### Requirement:
Please give the count of lines below with the string "computer" in them, and no other words.

BEGIN Source data

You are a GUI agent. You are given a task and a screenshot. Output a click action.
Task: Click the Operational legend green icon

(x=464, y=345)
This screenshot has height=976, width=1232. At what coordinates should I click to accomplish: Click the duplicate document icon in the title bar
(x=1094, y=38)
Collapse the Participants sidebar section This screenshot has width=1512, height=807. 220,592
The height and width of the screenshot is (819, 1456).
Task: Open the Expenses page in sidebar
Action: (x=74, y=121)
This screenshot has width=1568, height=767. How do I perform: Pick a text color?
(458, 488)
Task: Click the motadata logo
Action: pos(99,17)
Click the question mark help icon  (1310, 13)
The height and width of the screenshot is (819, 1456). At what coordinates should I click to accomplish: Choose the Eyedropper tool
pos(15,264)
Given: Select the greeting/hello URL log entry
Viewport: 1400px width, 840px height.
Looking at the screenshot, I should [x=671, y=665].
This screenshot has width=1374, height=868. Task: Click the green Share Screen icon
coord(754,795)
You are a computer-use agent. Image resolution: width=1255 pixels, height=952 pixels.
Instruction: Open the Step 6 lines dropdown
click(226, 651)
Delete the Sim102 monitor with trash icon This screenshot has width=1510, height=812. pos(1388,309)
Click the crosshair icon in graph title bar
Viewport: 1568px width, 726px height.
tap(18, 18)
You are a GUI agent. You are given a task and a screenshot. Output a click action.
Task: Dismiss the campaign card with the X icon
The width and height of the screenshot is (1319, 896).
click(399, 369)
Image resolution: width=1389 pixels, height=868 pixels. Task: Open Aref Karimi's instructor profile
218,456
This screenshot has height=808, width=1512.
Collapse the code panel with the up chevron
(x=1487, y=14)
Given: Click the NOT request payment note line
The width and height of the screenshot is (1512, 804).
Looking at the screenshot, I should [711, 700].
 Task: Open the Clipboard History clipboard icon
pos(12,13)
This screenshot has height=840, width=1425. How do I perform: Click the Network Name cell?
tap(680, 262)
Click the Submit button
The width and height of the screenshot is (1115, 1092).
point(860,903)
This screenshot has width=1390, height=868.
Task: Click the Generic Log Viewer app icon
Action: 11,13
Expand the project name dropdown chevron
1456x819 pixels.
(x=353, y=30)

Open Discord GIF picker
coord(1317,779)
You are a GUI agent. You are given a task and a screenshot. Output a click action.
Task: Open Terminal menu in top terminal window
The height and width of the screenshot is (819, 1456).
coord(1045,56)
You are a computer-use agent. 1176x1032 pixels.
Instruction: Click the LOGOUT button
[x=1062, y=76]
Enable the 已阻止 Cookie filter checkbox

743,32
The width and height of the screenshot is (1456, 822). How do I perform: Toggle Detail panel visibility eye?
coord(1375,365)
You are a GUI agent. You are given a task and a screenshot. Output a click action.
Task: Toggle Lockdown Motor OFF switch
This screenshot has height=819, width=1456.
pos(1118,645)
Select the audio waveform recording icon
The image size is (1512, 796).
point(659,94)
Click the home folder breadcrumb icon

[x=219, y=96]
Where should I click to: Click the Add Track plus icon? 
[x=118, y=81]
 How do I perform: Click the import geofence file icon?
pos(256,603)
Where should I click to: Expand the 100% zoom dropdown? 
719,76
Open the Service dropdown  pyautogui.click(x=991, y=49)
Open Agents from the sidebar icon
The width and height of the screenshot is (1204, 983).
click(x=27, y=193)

END Source data

### Output:
2